These are the key concepts you need to understand to accurately answer the question.

Z-score calculation
To tackle problems involving normal distribution, it's essential to transform the data into a standardized form using a z-score. The z-score is crucial because it allows us to understand how far 'x' is from the mean in terms of the standard deviation. You can calculate the z-score using the formula: \[ z = \frac{x - \mu}{\sigma} \]where
  • \(x\) is the value you are interested in,
  • \(\mu\) is the mean of the distribution, and
  • \(\sigma\) is the standard deviation.
In our example, given \(x=30\), \(\mu=20\), and \(\sigma=3.4\), substituting these values into the formula yields \(z \approx 2.941\). This result shows that the value 30 is approximately 2.941 standard deviations above the mean.
Standard normal probability
Once you have the z-score, the next step is determining the probability of that z-score within a standard normal distribution. The standard normal distribution is a special normal distribution that has a mean of 0 and a standard deviation of 1. By converting any normal distribution into this format through z-scores, we can easily use statistical tables or calculators to find probabilities. For the z-score calculated previously (\(z = 2.941\)), we use a standard normal table to find \(P(Z \leq 2.941)\). This table indicates the probability of being below the z-score. In this case, \(P(Z \leq 2.941)\) is approximately 0.9984. To find the probability of our original event \(P(x \geq 30)\), we compute:\[ P(Z \geq 2.941) = 1 - P(Z \leq 2.941) = 1 - 0.9984 = 0.0016 \]Thus, almost all the values are below 30 on this distribution, confirming its rarity under this parameter set.
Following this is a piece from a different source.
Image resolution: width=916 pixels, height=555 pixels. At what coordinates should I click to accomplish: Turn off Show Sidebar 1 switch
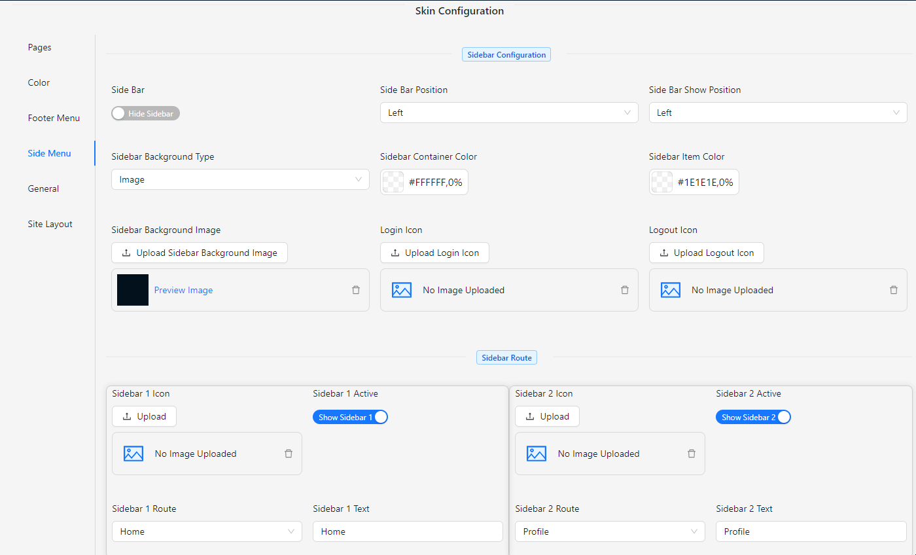click(350, 418)

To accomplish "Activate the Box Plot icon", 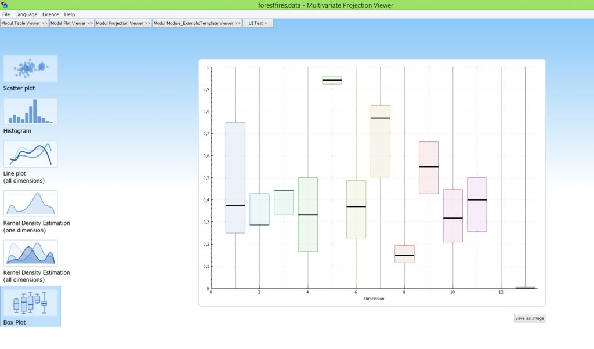I will tap(30, 303).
Probability interpretation
Interpreting the probability result involves expressing what it means in a real-world context. Our calculation indicates \(P(x \geq 30) \approx 0.0016\), or 0.16%. This means that in a normal distribution with a mean of 20 and a standard deviation of 3.4, there's only a 0.16% chance that a value will be 30 or more. In practical terms, this suggests that reaching or exceeding the value of 30 is an exceptionally rare event given the typical spread of data around the mean. Understanding this probability helps in assessing risk and making informed decisions based on expected outcomes within the normal distribution framework. It's a powerful application for fields like finance, quality control, and any area that involves uncertainty and variability.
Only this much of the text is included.